Het hotel Questiaux behoort tot de vroegst gekende realisaties van Lievin Van Opstal, die actief was van midden jaren 1840 tot kort voor 1900. Op het hoogtepunt van zijn succesvolle loopbaan realiseerde de architect alleen al in de jaren 1870 meer dan honderd woningen in Antwerpen, gaande van klassieke burgerhuizen tot de meest prestigieuze herenwoningen voor het patriciaat, met een grote concentratie op de verkavelde voormalige krijgsgronden van de Leien en rond het Stadspark. Vanaf 1880 liep zijn praktijk samen met die van zijn zoon en opvolger Edouard Van Opstal.

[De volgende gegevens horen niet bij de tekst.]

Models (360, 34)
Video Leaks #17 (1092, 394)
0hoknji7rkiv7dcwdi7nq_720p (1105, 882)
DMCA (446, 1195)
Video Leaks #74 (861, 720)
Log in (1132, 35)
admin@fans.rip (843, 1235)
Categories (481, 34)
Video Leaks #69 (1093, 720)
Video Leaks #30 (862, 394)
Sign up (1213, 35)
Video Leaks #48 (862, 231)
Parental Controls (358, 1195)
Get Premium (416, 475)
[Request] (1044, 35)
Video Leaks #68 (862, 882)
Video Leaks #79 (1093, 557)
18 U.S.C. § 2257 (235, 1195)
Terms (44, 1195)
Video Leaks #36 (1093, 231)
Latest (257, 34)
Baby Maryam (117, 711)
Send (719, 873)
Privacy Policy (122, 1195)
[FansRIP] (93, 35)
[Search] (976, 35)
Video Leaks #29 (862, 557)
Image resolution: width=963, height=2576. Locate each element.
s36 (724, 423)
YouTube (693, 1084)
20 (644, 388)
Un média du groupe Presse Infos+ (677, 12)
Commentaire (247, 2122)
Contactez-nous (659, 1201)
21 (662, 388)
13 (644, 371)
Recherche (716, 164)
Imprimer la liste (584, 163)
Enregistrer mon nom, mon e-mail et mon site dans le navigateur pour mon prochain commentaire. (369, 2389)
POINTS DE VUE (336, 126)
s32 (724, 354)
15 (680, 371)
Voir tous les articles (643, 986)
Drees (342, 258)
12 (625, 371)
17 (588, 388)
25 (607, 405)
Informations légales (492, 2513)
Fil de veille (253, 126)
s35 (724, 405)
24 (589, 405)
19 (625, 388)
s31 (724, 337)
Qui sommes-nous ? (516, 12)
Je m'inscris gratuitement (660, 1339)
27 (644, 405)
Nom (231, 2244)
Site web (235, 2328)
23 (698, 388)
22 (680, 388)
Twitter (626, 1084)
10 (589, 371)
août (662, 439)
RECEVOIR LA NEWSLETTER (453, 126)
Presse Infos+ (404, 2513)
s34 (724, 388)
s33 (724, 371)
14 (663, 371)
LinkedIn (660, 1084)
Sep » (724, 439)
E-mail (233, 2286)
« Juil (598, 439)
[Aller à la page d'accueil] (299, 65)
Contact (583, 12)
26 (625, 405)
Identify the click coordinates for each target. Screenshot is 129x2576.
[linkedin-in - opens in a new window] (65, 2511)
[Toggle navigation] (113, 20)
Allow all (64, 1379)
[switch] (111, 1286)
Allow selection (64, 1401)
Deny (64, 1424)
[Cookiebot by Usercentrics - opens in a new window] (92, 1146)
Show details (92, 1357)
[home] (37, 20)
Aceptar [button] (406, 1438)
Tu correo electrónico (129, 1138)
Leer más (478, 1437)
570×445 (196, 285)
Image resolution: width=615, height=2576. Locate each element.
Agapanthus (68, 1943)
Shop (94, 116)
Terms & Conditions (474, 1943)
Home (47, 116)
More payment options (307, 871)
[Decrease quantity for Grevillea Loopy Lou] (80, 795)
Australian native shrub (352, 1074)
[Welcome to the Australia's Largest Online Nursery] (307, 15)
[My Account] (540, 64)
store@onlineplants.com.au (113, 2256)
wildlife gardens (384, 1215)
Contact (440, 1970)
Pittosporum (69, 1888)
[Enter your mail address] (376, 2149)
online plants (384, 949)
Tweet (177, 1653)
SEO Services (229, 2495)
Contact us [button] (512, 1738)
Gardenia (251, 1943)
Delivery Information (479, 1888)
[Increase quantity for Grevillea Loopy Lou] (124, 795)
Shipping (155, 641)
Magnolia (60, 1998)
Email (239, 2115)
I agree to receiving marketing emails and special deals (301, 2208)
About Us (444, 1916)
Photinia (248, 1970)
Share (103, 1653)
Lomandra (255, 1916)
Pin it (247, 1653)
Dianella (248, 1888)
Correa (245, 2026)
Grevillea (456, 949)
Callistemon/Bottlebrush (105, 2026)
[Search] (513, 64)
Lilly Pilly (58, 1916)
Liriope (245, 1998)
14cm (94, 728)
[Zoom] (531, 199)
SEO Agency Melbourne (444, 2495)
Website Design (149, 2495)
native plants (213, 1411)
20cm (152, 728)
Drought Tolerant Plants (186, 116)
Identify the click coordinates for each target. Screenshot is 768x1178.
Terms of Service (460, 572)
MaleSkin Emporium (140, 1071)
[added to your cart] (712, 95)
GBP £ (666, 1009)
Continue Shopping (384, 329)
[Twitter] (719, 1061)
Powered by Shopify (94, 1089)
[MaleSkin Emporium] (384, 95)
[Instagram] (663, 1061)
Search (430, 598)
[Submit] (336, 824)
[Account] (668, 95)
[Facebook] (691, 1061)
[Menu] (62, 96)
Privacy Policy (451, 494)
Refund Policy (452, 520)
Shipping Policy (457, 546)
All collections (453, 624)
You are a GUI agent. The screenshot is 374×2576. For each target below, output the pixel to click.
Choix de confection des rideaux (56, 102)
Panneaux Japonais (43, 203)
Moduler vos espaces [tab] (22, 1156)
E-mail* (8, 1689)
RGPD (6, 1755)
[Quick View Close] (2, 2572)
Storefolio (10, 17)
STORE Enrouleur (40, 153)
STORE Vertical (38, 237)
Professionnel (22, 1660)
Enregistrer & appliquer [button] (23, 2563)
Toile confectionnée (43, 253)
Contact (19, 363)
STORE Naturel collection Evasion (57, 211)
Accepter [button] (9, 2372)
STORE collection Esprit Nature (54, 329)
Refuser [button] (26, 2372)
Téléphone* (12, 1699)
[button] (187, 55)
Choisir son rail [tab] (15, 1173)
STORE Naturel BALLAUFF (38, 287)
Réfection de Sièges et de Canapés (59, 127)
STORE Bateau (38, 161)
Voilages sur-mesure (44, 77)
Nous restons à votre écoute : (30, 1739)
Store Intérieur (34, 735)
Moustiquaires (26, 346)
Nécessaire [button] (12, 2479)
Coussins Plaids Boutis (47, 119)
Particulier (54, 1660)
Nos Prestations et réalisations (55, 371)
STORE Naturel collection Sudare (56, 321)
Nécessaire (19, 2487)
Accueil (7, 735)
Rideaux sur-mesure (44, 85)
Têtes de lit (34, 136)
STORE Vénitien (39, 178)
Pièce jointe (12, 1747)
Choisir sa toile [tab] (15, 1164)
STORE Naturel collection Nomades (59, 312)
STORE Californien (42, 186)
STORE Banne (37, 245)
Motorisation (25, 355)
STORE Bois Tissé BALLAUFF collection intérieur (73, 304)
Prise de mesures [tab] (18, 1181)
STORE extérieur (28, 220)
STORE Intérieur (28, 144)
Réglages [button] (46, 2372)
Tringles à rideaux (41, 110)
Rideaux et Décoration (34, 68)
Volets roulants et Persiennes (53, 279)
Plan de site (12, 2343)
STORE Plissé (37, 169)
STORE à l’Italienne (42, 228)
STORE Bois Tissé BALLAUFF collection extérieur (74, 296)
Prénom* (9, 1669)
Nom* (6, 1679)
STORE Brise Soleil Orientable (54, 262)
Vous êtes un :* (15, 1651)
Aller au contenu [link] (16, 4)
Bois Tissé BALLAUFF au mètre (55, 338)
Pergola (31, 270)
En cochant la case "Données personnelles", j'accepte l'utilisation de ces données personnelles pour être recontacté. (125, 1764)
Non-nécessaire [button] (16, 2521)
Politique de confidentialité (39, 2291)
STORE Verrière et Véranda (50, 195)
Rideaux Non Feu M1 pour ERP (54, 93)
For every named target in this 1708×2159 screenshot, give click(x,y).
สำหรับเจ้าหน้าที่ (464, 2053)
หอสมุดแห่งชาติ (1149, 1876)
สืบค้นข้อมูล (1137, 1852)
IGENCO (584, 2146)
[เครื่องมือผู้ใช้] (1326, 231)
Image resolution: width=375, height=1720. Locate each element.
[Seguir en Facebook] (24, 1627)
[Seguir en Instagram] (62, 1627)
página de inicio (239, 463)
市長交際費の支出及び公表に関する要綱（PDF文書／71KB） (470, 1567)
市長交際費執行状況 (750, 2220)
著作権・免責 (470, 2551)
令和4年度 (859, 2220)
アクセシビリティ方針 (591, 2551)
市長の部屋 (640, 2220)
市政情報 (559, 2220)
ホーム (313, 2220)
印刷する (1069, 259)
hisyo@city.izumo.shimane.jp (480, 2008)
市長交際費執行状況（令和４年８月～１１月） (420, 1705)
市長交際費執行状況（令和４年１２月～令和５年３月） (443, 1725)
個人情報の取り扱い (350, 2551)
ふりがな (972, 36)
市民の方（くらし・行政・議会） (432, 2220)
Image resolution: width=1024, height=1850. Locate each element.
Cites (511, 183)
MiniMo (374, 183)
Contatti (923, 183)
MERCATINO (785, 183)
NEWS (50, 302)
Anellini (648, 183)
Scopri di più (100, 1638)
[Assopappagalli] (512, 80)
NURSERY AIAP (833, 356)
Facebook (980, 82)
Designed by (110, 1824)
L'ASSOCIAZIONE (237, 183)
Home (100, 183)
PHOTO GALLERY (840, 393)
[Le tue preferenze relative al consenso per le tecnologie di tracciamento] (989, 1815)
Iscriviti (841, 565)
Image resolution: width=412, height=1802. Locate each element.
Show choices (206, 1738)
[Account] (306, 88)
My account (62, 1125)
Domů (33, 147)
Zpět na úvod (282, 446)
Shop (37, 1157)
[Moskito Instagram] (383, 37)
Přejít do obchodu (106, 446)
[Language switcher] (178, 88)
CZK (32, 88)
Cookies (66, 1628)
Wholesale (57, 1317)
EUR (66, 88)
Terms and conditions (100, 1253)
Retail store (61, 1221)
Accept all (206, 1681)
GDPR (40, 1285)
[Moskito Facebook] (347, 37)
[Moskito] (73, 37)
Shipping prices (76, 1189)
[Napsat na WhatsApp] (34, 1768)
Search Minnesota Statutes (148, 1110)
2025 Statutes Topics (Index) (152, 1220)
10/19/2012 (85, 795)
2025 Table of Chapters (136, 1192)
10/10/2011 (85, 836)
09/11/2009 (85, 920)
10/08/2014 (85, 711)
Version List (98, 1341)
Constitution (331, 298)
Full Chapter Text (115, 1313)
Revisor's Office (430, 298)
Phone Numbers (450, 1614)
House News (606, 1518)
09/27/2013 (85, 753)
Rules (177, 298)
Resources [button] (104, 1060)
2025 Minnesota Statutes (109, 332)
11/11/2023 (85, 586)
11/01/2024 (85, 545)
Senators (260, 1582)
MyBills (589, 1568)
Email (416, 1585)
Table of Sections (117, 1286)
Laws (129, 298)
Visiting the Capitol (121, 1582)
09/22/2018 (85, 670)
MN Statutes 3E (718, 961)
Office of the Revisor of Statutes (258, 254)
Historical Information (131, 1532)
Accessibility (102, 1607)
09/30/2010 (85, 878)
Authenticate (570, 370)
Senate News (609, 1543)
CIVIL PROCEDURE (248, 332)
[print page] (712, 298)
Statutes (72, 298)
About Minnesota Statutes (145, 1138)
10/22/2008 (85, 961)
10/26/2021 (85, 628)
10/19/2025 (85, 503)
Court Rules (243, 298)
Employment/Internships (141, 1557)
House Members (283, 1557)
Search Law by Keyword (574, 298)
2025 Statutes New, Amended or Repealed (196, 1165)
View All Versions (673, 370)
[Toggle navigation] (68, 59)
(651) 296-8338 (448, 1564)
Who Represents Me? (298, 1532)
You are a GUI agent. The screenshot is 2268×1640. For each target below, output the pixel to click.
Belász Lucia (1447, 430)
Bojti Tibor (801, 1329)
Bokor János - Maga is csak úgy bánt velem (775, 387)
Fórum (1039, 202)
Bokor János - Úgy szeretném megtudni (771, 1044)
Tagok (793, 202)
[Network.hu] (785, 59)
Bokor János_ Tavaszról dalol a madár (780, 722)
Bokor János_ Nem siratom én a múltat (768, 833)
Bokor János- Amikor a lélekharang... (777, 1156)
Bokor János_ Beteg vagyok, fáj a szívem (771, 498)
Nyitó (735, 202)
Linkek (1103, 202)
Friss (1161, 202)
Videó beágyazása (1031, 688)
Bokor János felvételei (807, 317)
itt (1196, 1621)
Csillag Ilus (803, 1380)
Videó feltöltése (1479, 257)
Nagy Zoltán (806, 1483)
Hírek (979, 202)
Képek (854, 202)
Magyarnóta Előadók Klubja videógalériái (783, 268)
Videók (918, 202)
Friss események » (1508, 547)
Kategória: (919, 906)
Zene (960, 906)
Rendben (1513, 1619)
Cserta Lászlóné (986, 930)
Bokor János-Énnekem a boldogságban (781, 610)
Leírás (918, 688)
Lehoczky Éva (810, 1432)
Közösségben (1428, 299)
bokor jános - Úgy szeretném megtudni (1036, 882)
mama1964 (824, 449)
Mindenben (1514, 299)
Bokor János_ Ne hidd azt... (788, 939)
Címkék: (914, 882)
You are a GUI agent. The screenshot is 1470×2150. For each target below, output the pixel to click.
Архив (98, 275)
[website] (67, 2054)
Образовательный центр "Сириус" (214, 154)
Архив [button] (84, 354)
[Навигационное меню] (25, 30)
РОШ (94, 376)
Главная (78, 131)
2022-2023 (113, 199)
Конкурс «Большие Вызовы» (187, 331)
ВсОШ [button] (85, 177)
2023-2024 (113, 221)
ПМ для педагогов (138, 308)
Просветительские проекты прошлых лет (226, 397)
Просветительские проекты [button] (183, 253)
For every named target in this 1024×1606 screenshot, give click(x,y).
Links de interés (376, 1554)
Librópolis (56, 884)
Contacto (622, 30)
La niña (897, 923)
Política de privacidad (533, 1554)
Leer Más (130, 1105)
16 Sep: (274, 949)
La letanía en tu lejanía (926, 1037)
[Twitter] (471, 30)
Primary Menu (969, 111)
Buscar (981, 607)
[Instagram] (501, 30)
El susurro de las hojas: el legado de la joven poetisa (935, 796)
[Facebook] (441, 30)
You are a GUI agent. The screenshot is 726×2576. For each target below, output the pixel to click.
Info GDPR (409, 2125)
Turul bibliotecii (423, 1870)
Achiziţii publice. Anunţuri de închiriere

Met een gevelbreedte van vier en wellicht oorspronkelijk vijf traveeën, omvat de rijwoning twee bouwlagen onder een zadeldak. De bepleisterde en beschilderde lijstgevel met schijnvoegen op de begane grond en een rijk stucdecor in Louis-Philippestijl, rust op een hoge, geprofileerde plint uit blauwe hardsteen. Geleed door de puilijst en kordonvormende lekdrempels, legt de compositie de klemtoon op het brede middenrisaliet. Dit laatste wordt gemarkeerd door de rechthoekige koetspoort in geprofileerde hardstenen omlijsting met voluutsleutel, een hardstenen balkon met balustrade en mascaronconsoles (mannelijk), en een getoogd spaarveld met rankwerk in de zwikken, gevat tussen ingediepte pilasters. Verder beantwoordt de opstand aan een regelmatig ordonnantieschema, opgebouwd uit registers van rechthoekige vensters, op de bovenverdieping gevat in een vlakke omlijsting met geprofileerde dagkanten, bekroond door een entablement en een weelderig stucfronton met mascaron (vrouwelijk) in de zijtraveeën, gevat tusssen ingediepte pilasters en een boogveld met mascaronrozet (mannelijk) in het middenrisaliet. Een klassiek hoofdgestel met architraaf, casementen in de fries en houten kroonlijst met tandlijst, gekornist op gekoppelde voluutconsoles in het risaliet, vormt de gevelbeëindiging. Het houten schrijnwerk van de fraai bewerkte houten vleugeldeur en de vensters met kleine roeden is bewaard, met inbegrip van de jaloeziekapjes, evenals de gietijzeren voetschraper.
- Stadsarchief Antwerpen, bouwdossier 1852#259.